Encontro rechaça taxa obstétrica e preço diferente no cartão


Por Tribuna

21/08/2014 às 20h44

A taxa de disponibilidade obstétrica e a cobrança de valores distintos para pagamentos feitos em dinheiro e no cartão foram foco da 9ª Reunião da Secretaria Nacional do Consumidor (Senacon), realizada até esta quinta-feira (21) em São Paulo. O superintendente da Agência de Proteção e Defesa do Consumidor (Procon/JF) da Prefeitura de Juiz de Fora (PJF), Nilson Ferreira Neto, e o assessor jurídico da entidade, Eduardo Floriano, representaram o órgão no evento.

Segundo Nilson, a posição dos participantes da Senacon é contrária à taxa de disponibilidade obstétrica – valor que a gestante cliente de plano de saúde paga à parte, a fim de ter, no parto, acompanhamento presencial do mesmo obstetra que fez pré-natal. O entendimento dos Procons demonstra que a taxa de disponibilidade obstétrica é indevida, abusiva e fere os direitos dos consumidores, relatou Nilson. Segundo o Procon, desde que trazido à tona, no início do ano, o assunto levou muitos juiz-foranos a procurarem orientação no órgão. Em documento apresentado em 2 de junho, na sede da Subseção da Ordem dos Advogados do Brasil (OAB), o Ministério Público Estadual (MPE) também julgou a cobrança ilegal e destacou que a quebra de contrato pode gerar aplicação de sanção administrativa e instauração de processo administrativo.

Com relação à cobrança diferenciada de preços, também rechaçada na reunião, o superintendente destaca a irregularidade no repasse dos custos pagos pelos fornecedores para os consumidores. Embora a prática não seja disseminada no comércio de Juiz de Fora, devido a fiscalização sistemática e continuada do Procon/JF, há alguns poucos fornecedores que ainda insistem em cobrar a diferença. Agora poderemos atuar de forma ainda mais eficaz, tomando as devidas medidas, concluiu Nilson.

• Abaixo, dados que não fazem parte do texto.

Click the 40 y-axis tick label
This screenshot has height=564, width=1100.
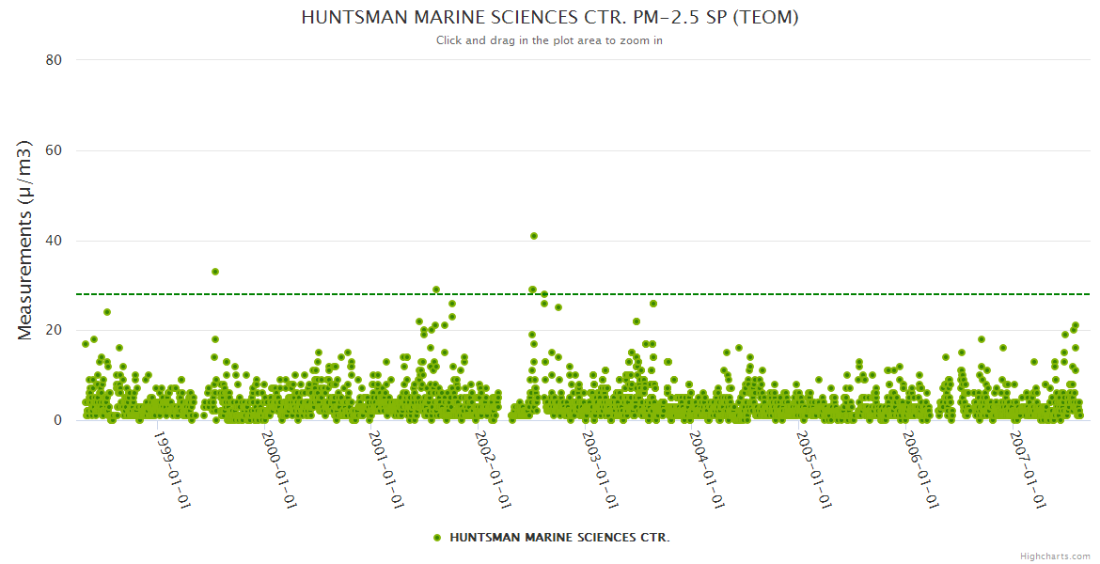click(54, 241)
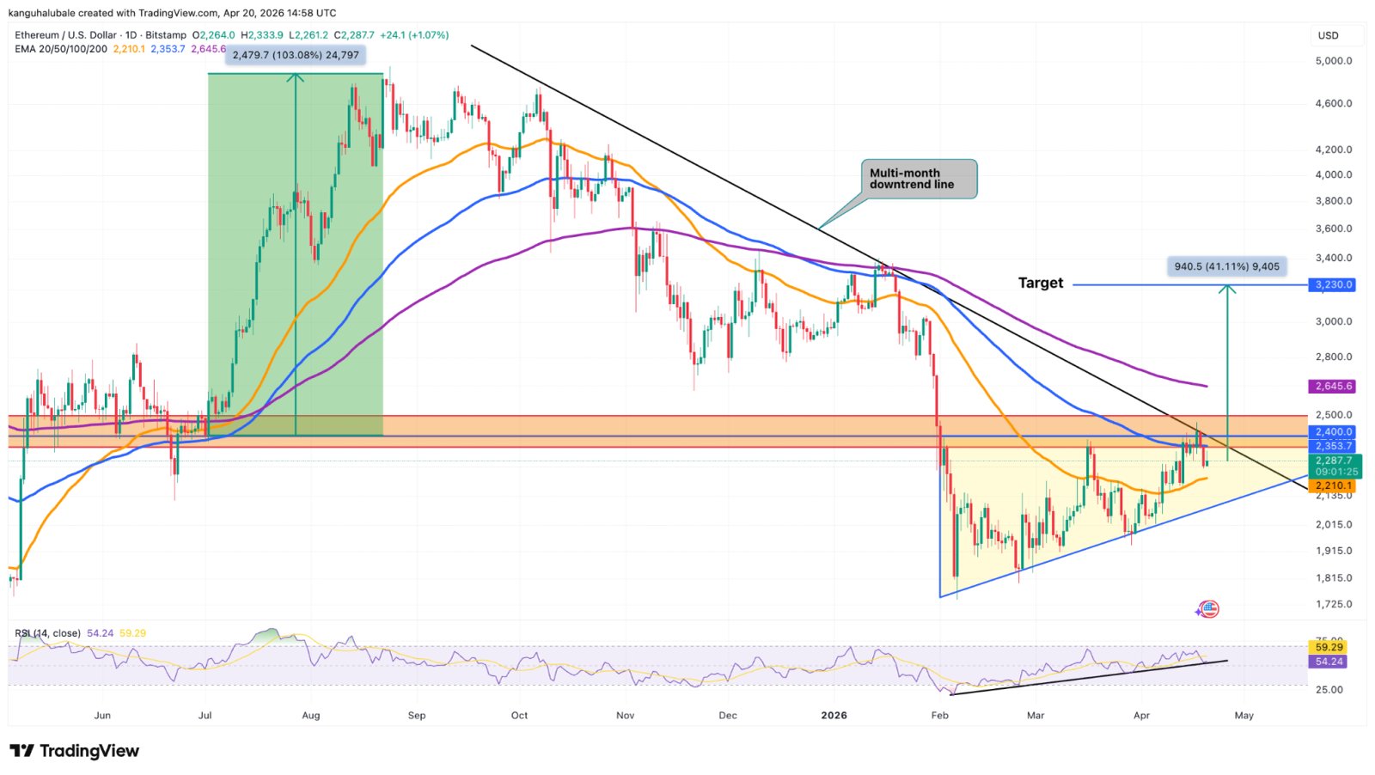
Task: Click the 2,479.7 (103.08%) measurement label
Action: tap(296, 55)
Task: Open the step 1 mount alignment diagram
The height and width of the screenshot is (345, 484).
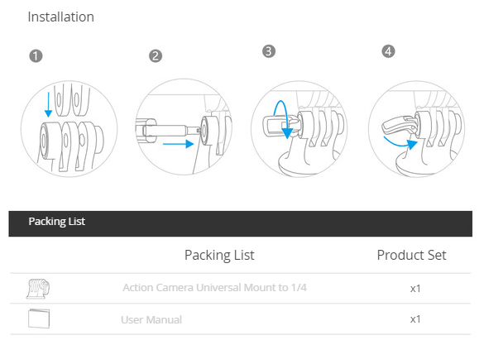Action: [69, 129]
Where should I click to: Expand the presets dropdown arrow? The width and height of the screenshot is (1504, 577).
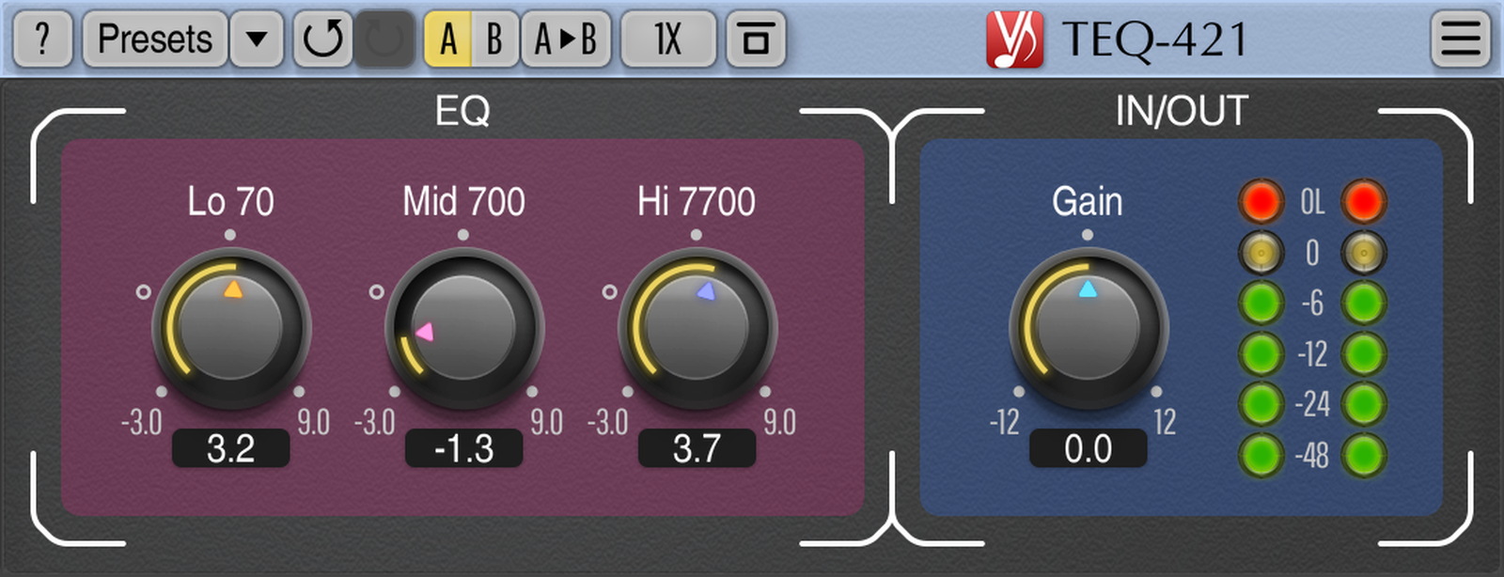(257, 39)

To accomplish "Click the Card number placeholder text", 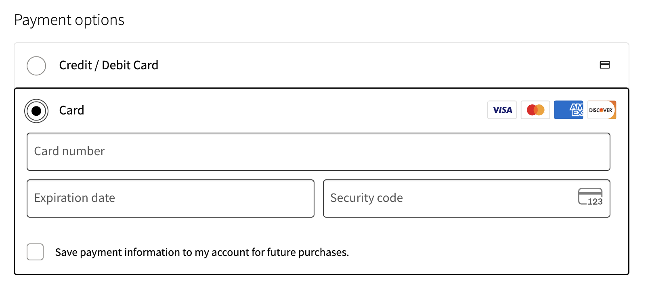I will 69,151.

Nesta sexta (22), também em São Paulo, ainda acontece o 30º Encontro de Defesa do Consumidor, reunindo dirigentes e funcionários de Procons municipais, estaduais, membros do Ministério Público, advogados, magistrados, procuradores, defensores públicos, representantes de entidades civis de defesa do consumidor e fornecedores.